6AQR

SAGA DUB module Ubp8(C146A)/Sgf11/Sus1/Sgf73 bound to monoubiquitin

Summary for 6AQR

• Entry DOI: 10.2210/pdb6aqr/pdb
• Descriptor: Ubiquitin carboxyl-terminal hydrolase 8, Transcription and mRNA export factor SUS1, SAGA-associated factor 11, ... (7 entities in total)
• Functional Keywords: histone deubiquitination, ubiquitin, transcription, hydrolase
• Biological source: Saccharomyces cerevisiae S288c (Baker's yeast); More
• Total number of polymer chains: 5
• Total formula weight: 96318.06

Authors

Morrow, M.E.,Morgan, M.T.,Wolberger, C. (deposition date: 2017-08-21, release date: 2018-07-04, Last modification date: 2023-10-04)

Primary citation

Morrow, M.E.,Morgan, M.T.,Clerici, M.,Growkova, K.,Yan, M.,Komander, D.,Sixma, T.K.,Simicek, M.,Wolberger, C.
Active site alanine mutations convert deubiquitinases into high-affinity ubiquitin-binding proteins.
EMBO Rep., 19:-, 2018

PubMed Abstract: A common strategy for exploring the biological roles of deubiquitinating enzymes (DUBs) in different pathways is to study the effects of replacing the wild-type DUB with a catalytically inactive mutant in cells. We report here that a commonly studied DUB mutation, in which the catalytic cysteine is replaced with alanine, can dramatically increase the affinity of some DUBs for ubiquitin.
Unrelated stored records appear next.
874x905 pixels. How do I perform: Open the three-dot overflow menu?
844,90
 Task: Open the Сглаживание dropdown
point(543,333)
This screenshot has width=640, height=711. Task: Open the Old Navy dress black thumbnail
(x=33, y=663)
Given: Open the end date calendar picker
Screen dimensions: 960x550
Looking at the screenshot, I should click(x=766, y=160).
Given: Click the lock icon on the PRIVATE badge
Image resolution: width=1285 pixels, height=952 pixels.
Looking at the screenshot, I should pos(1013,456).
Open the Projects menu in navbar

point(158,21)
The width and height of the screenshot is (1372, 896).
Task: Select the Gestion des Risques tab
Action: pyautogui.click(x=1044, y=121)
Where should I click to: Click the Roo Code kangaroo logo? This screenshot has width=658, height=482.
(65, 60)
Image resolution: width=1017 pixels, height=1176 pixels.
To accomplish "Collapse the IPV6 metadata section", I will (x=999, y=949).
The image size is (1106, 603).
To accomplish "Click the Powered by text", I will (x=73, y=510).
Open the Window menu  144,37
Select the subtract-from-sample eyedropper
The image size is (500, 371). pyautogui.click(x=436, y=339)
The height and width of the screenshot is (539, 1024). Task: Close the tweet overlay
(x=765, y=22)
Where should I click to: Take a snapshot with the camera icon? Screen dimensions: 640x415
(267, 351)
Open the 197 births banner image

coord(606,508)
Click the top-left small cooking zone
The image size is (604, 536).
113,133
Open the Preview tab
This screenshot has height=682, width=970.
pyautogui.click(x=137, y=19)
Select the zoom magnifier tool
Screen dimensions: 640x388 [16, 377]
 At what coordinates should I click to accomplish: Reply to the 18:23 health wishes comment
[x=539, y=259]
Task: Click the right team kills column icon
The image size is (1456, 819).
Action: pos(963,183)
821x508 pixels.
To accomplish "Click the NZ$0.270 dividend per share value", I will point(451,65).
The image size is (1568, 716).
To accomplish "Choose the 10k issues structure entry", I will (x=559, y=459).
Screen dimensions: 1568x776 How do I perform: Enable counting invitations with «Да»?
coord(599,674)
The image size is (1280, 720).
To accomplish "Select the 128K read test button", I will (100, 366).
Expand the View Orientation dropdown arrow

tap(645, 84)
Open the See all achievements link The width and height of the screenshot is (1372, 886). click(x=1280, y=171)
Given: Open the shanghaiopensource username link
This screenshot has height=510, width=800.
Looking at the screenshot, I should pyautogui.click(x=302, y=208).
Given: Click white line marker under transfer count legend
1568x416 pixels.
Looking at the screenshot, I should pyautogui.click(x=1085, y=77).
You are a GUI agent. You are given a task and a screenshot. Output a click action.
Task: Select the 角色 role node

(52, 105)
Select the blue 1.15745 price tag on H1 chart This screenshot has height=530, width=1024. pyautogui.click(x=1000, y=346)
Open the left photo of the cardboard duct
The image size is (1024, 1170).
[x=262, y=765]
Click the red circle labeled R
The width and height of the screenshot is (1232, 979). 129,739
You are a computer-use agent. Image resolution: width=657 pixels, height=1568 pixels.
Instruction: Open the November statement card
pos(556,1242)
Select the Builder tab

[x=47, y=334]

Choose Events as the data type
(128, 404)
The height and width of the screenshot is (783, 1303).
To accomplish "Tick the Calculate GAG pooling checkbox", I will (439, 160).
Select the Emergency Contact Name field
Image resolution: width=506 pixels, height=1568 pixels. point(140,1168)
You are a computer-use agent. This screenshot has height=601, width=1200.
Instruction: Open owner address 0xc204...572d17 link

Overexpression of these tight-binding mutants thus has the potential to sequester cellular pools of monoubiquitin and ubiquitin chains. As a result, cells expressing these mutants may display unpredictable dominant negative physiological effects that are not related to loss of DUB activity. The structure of the SAGA DUB module bound to free ubiquitin reveals the structural basis for the 30-fold higher affinity of Ubp8 for ubiquitin. We show that an alternative option, substituting the active site cysteine with arginine, can inactivate DUBs while also decreasing the affinity for ubiquitin.

PubMed: 30150323
DOI: 10.15252/embr.201745680

Experimental method

X-RAY DIFFRACTION (2.1 Å)